> _BRIEF_
Please repeat the data in full, character for character.
+-------+
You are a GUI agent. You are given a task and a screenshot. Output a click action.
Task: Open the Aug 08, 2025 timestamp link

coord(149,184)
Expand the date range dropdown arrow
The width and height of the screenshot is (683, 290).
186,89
+-------+
> _EXERCISE RESULT_
You are a GUI agent. You are given a task and a screenshot. Output a click action.
Task: Open the Aug 08, 2025 timestamp link

coord(149,184)
Expand the date range dropdown arrow
The width and height of the screenshot is (683, 290).
186,89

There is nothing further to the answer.